• [Goal of the exercise]
This exercise calls for an exact copy of the data below.

── Record extracts ──

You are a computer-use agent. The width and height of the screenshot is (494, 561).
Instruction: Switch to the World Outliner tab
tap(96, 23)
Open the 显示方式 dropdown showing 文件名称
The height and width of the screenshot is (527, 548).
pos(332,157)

───

• [Reply to the exercise]
You are a computer-use agent. The width and height of the screenshot is (494, 561).
Instruction: Switch to the World Outliner tab
tap(96, 23)
Open the 显示方式 dropdown showing 文件名称
The height and width of the screenshot is (527, 548).
pos(332,157)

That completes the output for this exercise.